Member of the Parliament of Åland
- In office 2011–2019; 2023–present;

Chair of Moderate Coalition for Åland
- In office 2016–2019

Personal details
- Born: March 11, 1969 (age 56) Stockholm, Sweden
- Political party: Moderate Coalition for Åland

= Annette Holmberg-Jansson =

Finnish politician

Annette Holmberg-Jansson (born March 11, 1969) is a politician and restaurant manager who has been a Member of the Parliament of Åland since 2011 and leads the Moderate Coalition for Åland political party.

== Life ==
Holmberg-Jansson was born in 1969 in Stockholm to Swedish parents. At the age of one, she moved with her family to Åland. She is a restaurant manager and lives in Jomala.

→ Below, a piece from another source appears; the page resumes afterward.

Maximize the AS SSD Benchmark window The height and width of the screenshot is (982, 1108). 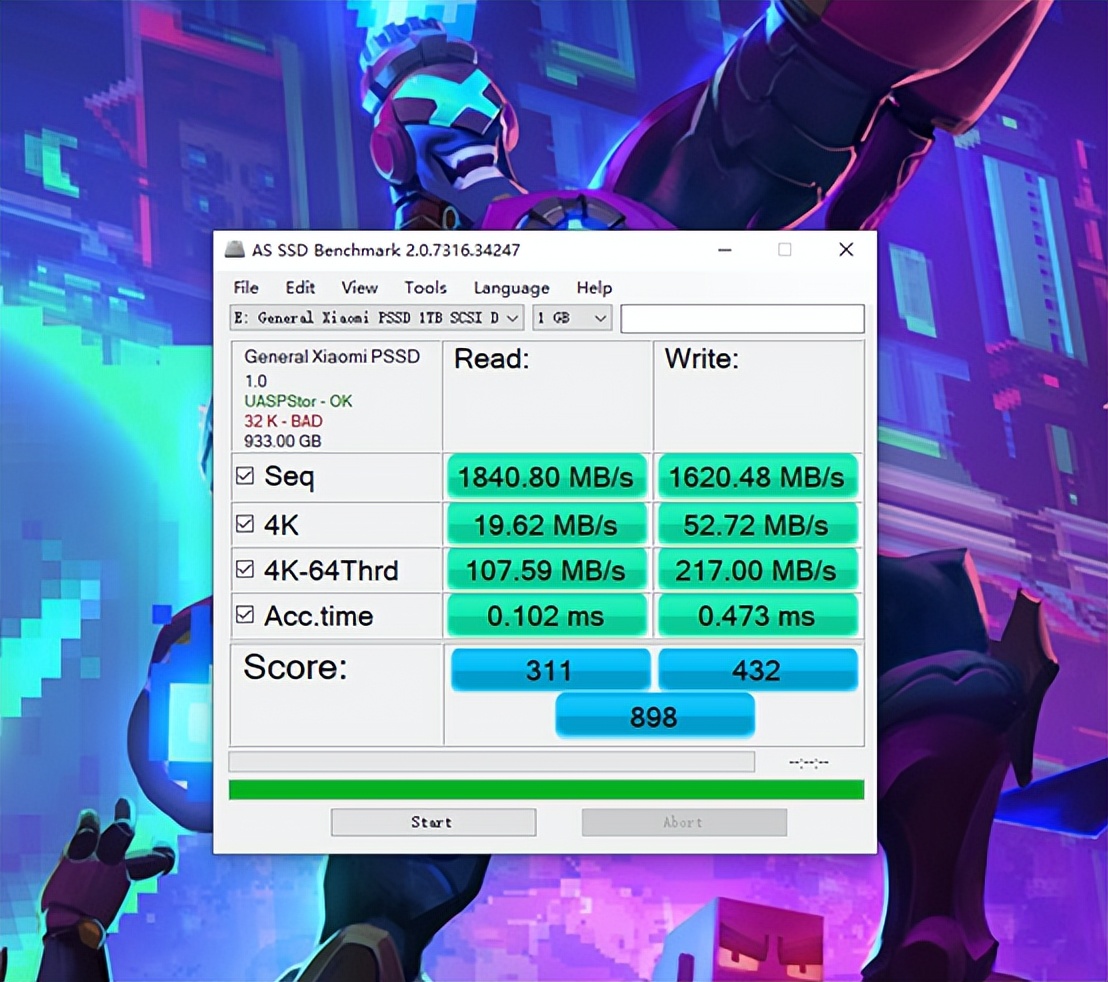[785, 250]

She was elected a Member of the Parliament of Åland in 2011 and served on the Adjustment (2013–2014) and Finance (2013–2015) Committees during that four-year term. She was re-elected in 2015 to serve another four years and has been a member of the Social and Environmental Committee; she was vice-chairman of the Åland delegation in the Baltic Sea Parliamentary Conference. In November 2016, Holmberg-Jansson succeeded Johan Ehn as leader of the Moderate Coalition for Åland political party; at the party's autumn meeting, she received 30 votes compared to the contender, Marcus Clausen, who received ten (two other papers were spoilt).